| Given data |
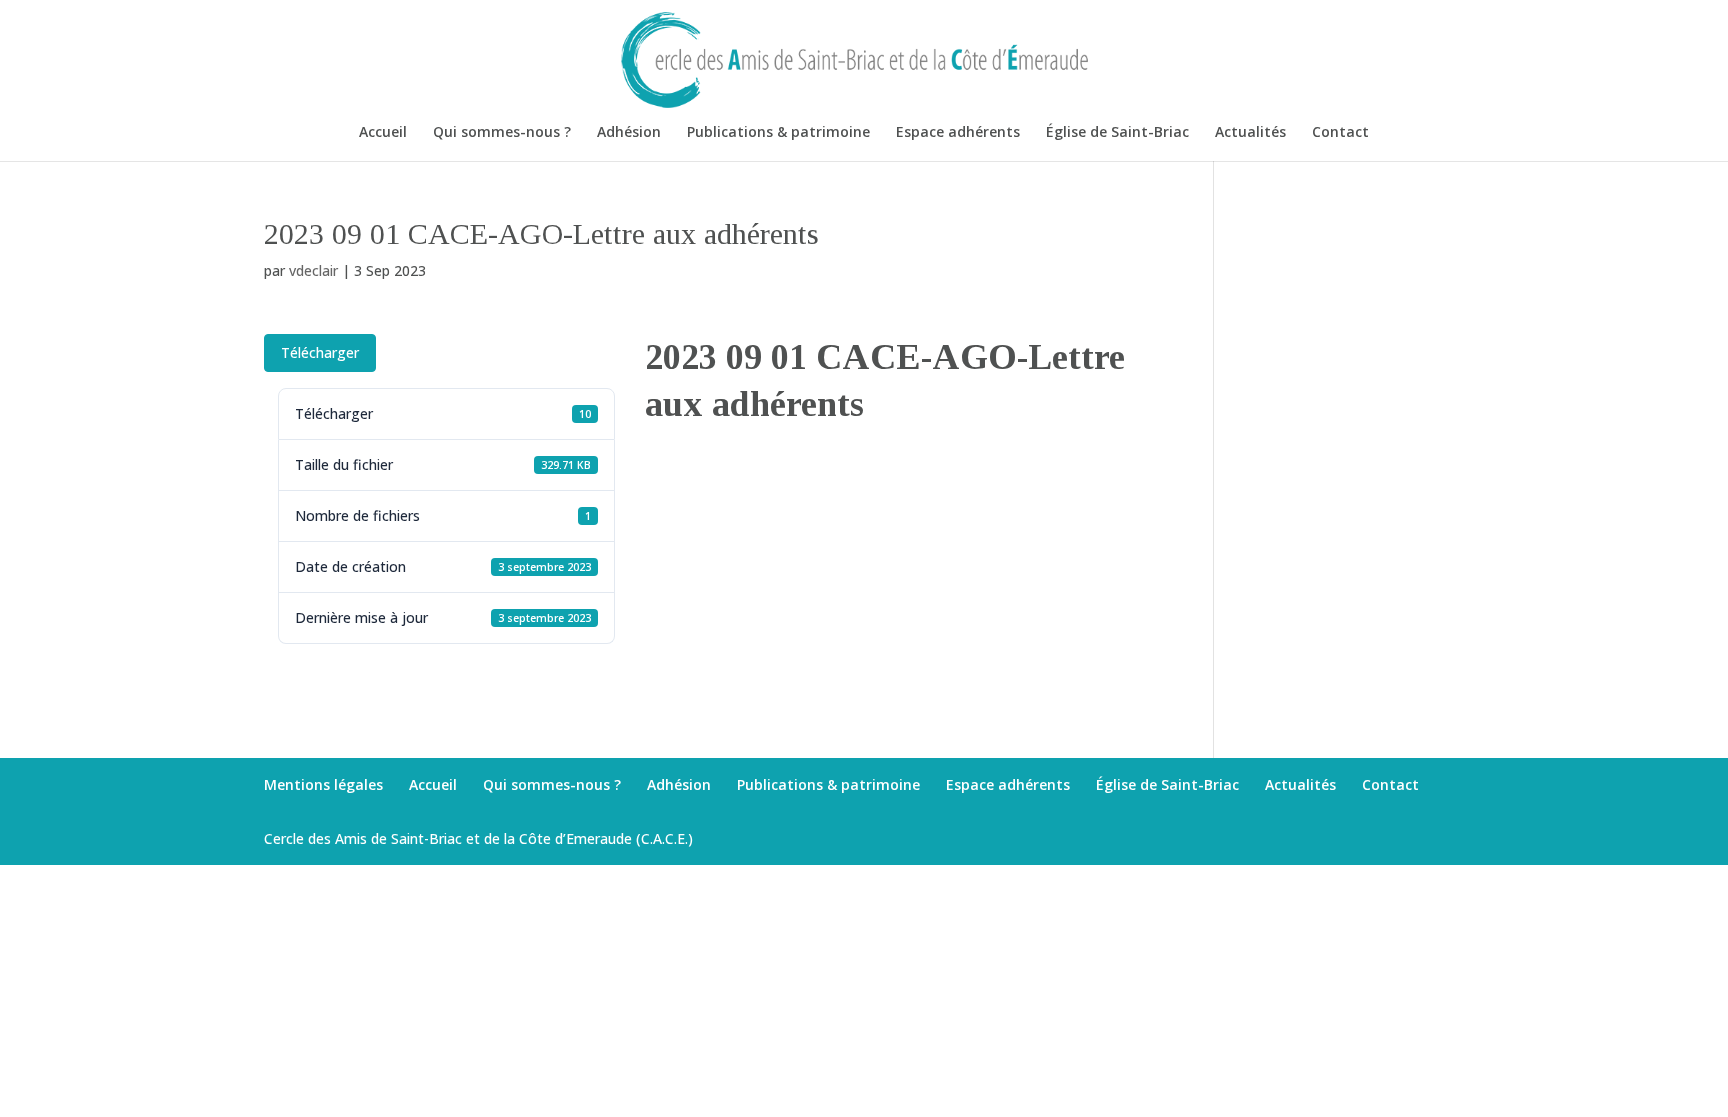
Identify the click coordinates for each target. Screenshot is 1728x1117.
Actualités (1250, 133)
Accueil (383, 133)
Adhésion (629, 133)
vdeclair (313, 270)
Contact (1340, 133)
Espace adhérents (958, 133)
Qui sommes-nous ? (502, 133)
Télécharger (320, 352)
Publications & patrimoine (778, 133)
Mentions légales (323, 784)
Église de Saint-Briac (1117, 133)
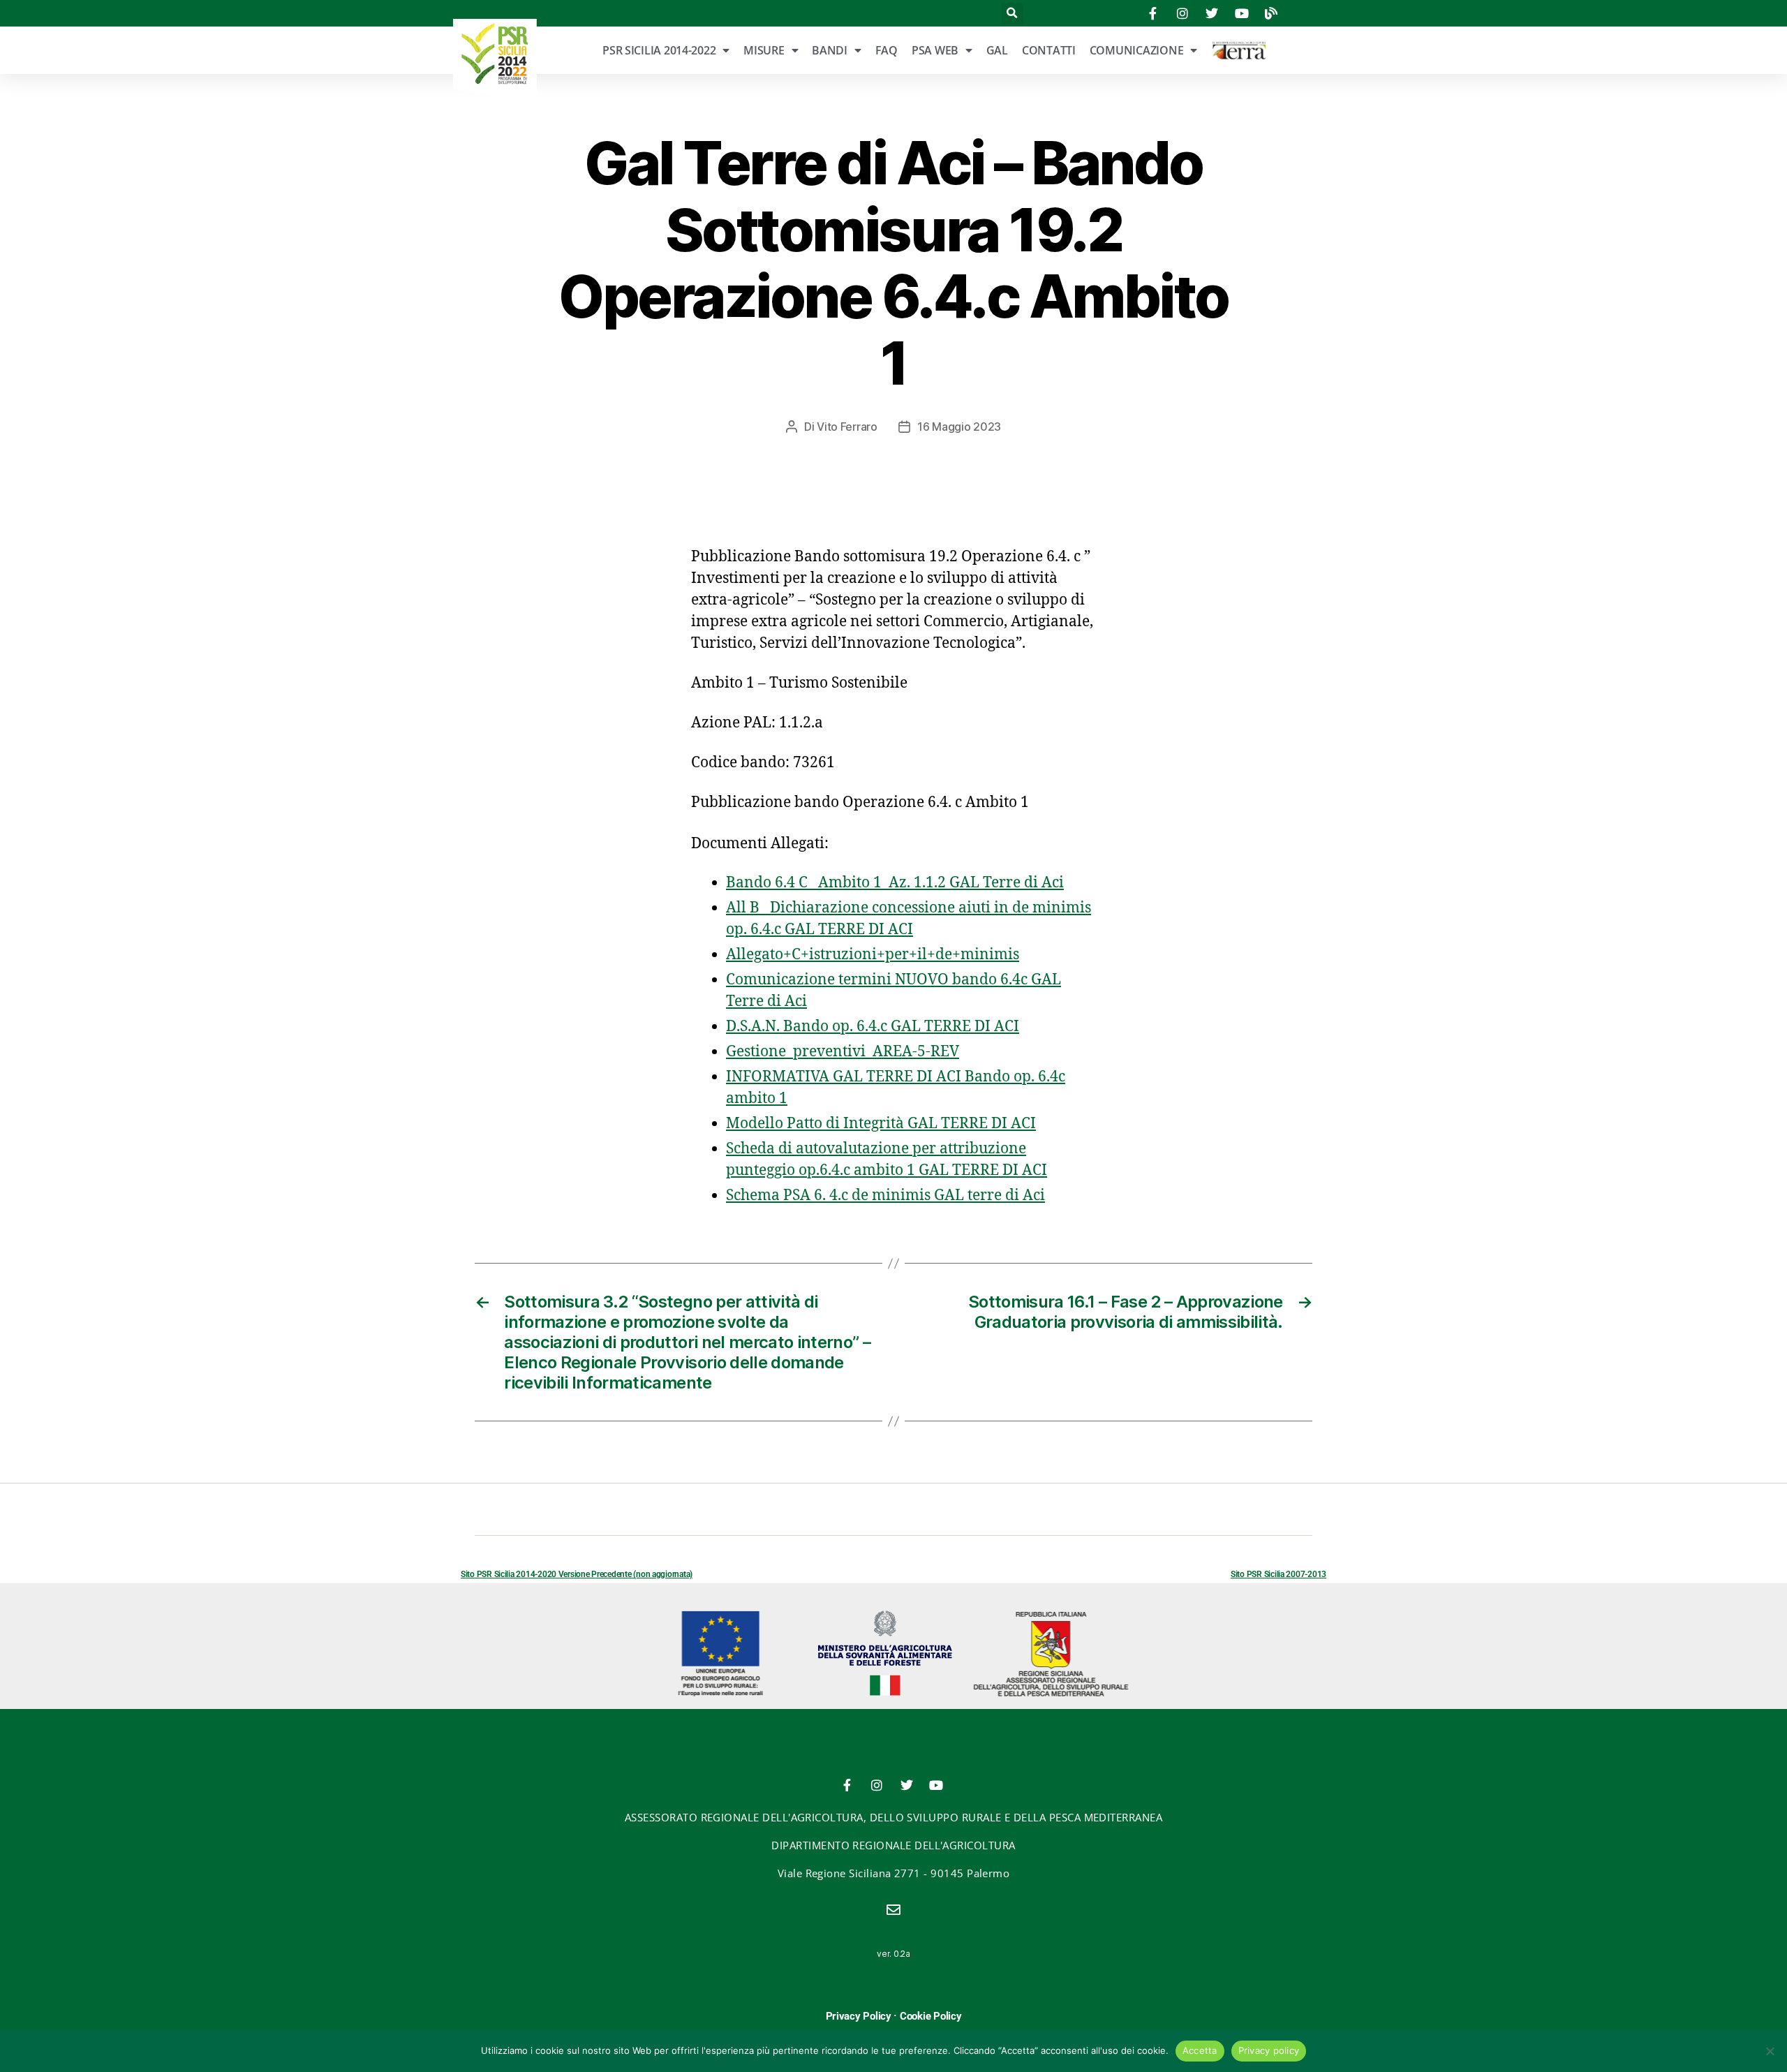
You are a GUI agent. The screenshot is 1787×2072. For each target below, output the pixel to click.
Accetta (1199, 2050)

| Your instructions |
Please print the line that contains "Actualités (1250, 133)" along with every later line of the material, exactly, through the last one. Leave pictures out of the copy.

| Your response |
Actualités (1250, 133)
Accueil (383, 133)
Adhésion (629, 133)
vdeclair (313, 270)
Contact (1340, 133)
Espace adhérents (958, 133)
Qui sommes-nous ? (502, 133)
Télécharger (320, 352)
Publications & patrimoine (778, 133)
Mentions légales (323, 784)
Église de Saint-Briac (1117, 133)
You are a GUI agent. The screenshot is 1787×2072. For each target below, output the pixel to click.
Accetta (1199, 2050)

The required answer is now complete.